▸ **What you have to do**
Leave out the pictures, and quote exactly the lines running from the one with "The width and" through the last line of the entries below.

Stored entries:
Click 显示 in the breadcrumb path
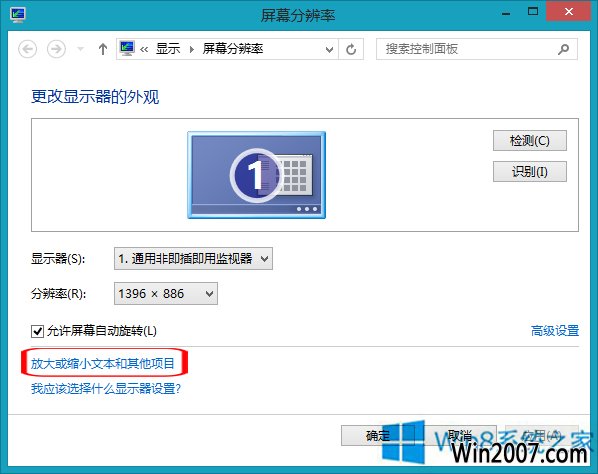pyautogui.click(x=168, y=49)
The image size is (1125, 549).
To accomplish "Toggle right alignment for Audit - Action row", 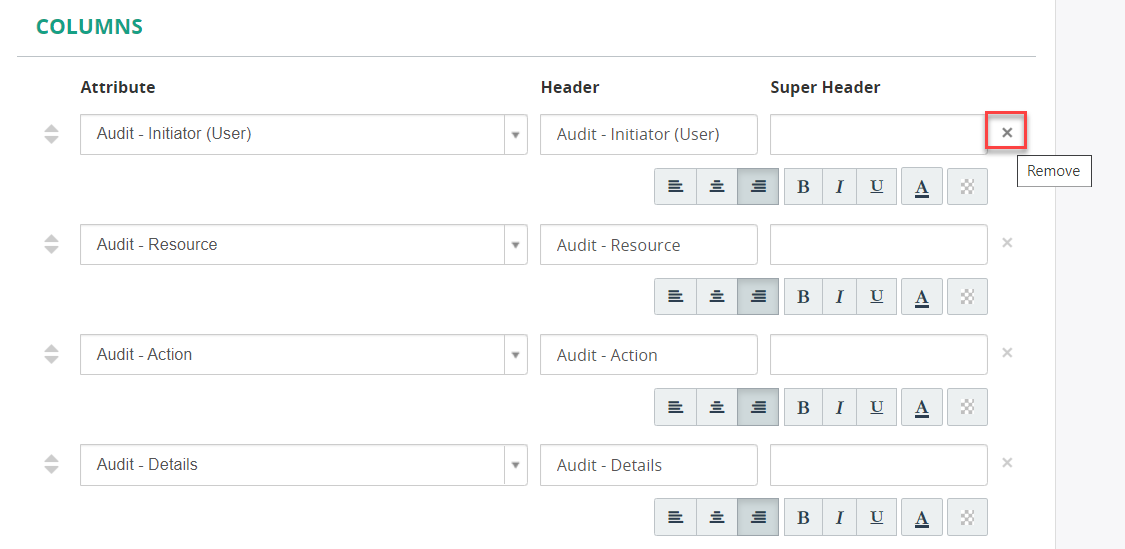I will (758, 406).
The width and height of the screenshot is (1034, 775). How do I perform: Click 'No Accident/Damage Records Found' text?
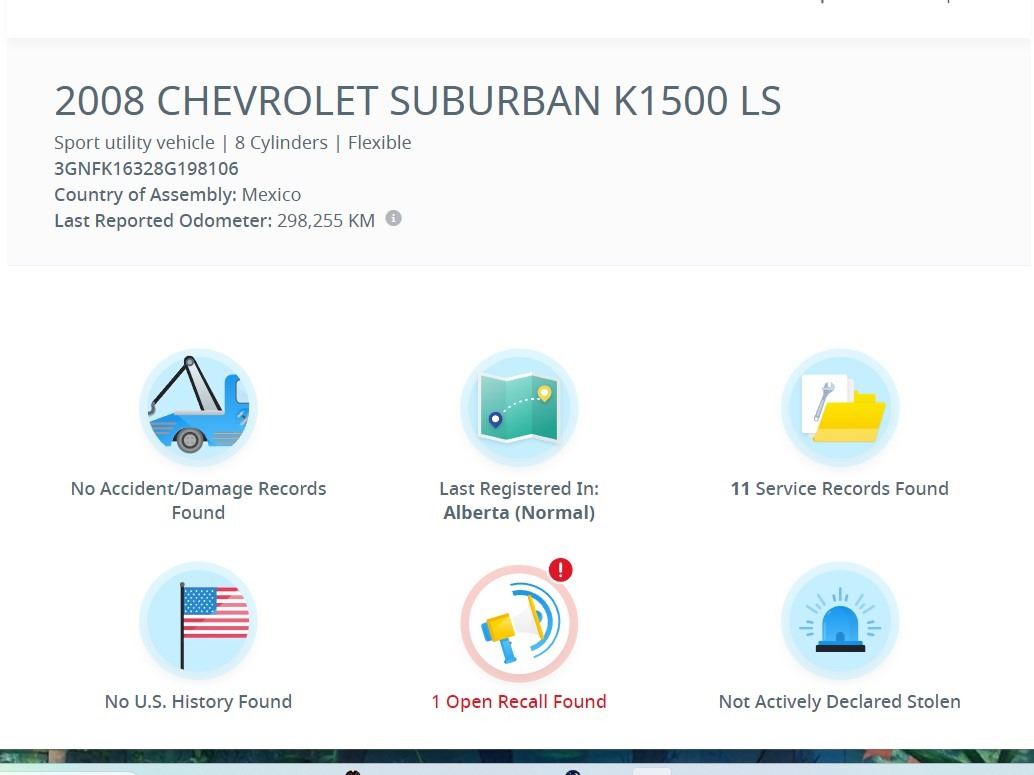click(x=198, y=500)
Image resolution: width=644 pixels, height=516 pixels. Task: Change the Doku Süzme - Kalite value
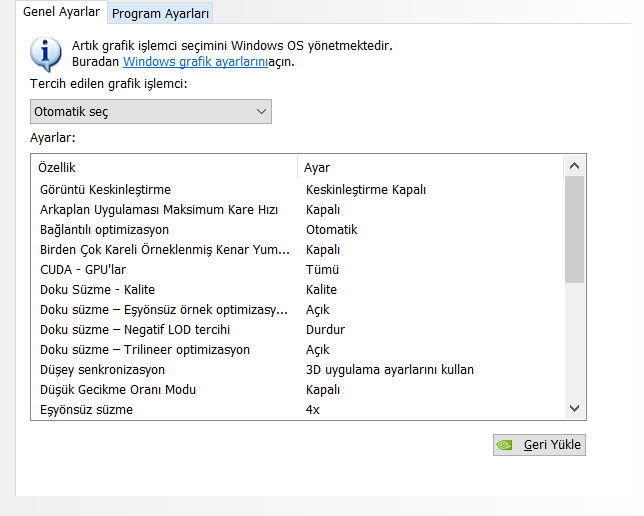(321, 289)
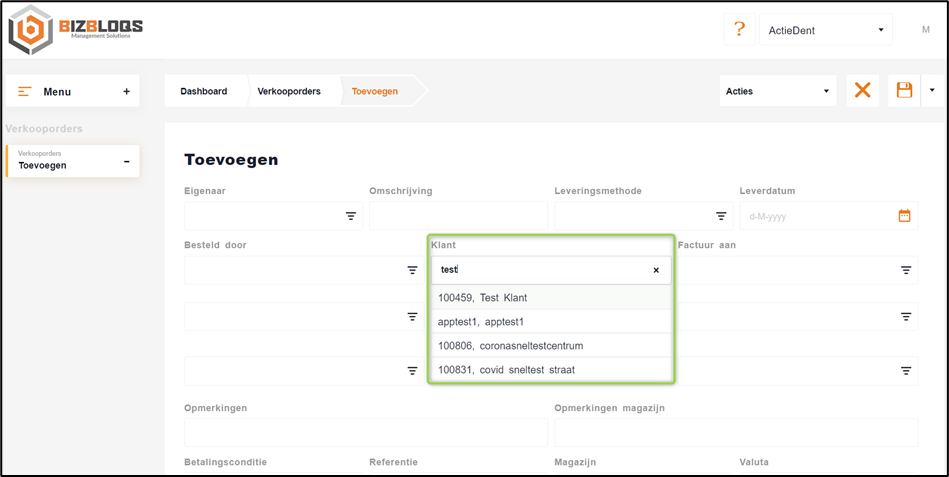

▸ **Answer for the task**
The width and height of the screenshot is (1034, 775). How do I perform: Click 'No Accident/Damage Records Found' text?
click(x=198, y=500)
Image resolution: width=644 pixels, height=516 pixels. Task: Change the Doku Süzme - Kalite value
(321, 289)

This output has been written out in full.